908th Airman rushes to accident victims' aid

  • Published
  • By Tech. Sgt. Jay Ponder
  • 908th Airlift Wing
In January 2011, then-1st Lt. Mark A. Bost, now a captain with the 357th Airlift Squadron was traveling home to Marietta, Ga. after a UTA with the 908th Airlift Wing at Maxwell AFB, Ala.,

Suddenly, he saw an explosion around the bend in the interstate where a horrific crash had just happened.

Bost's actions during the next few minutes while saving the lives of two little girls resulted in his being nominated for the Airmen's Medal for heroism.

Stopping his vehicle, Bost saw that one vehicle was in flames while another was overturned on the edge of the woods. Without a moment's hesitation, he rushed toward the overturned Ford Explorer to aid the victims within. With assistance from two others who had stopped at the scene, they were able to pull one girl out through the back seat window.

The other girl was still in danger. She was trapped, strapped in her seatbelt, and the fire was moving toward her from the front of the wrecked vehicle.

Bost, along with several others turned the vehicle back over onto its wheels. Next, after obtaining a fire extinguisher, Bost prevented the fire from reaching the girl while the others cut her seat belt, freeing her.

Bost said he was surprised at the number of bystanders who gathered and just stood around and watched, and credits his military training for providing his ability to respond so quicky and decisively.

"That was the hardest thing for me, seeing people watching, not able to assist, either out of fear or what," he said. "That's one thing the military teaches, it gives you all this training, not because it's going to happen, but if it does happen, you can count on it."

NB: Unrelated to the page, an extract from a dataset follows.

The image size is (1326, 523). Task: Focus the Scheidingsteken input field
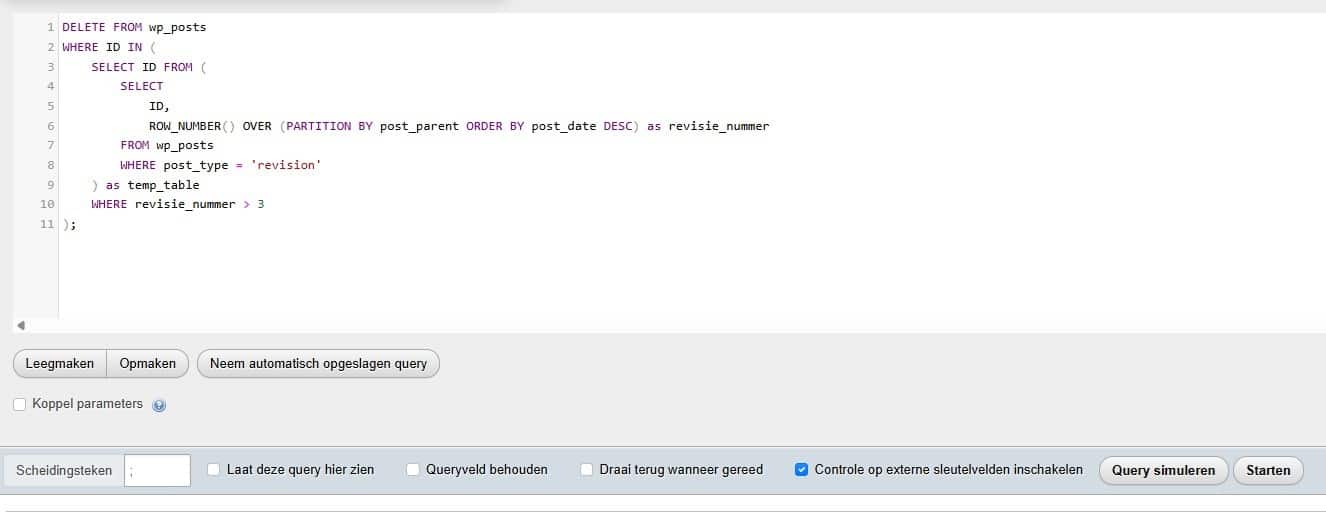(x=157, y=470)
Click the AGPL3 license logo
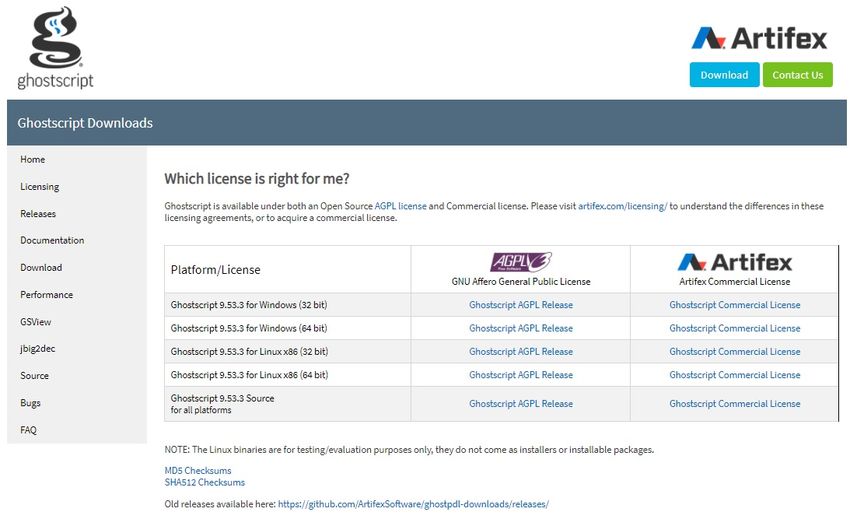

The traumatic event wasn't yet over, and Bost's Air Force Self-Aid and Buddy Care experience kicked in. After making a cursory examination of the girl, he immediately began to administer first aid.

"I had a first aid kit and some blankets in my vehicle," he said. "Her hair was burnt, and she looked as if she were in shock. They ended up having to airlift her out. It seemed like forever before first responders got there because of the cars backing up on the interstate."

"You hope you never have to use it," Bost said, describing how his training in first aid kicked in. "But having done so much repetition, subconsciously, it kind of takes over, knowing the signs of shock and being able to splint, or treat an ankle that been broken."

He sat looking down at the floor while remembering the accident, for while two little girls had survived, the children's grandparents did not make it out of the vehicle. But Bost is grateful for the lives he helped save.

"At least, we helped a 6- and 10-year-old," said Bost. "We were lucky to get them out."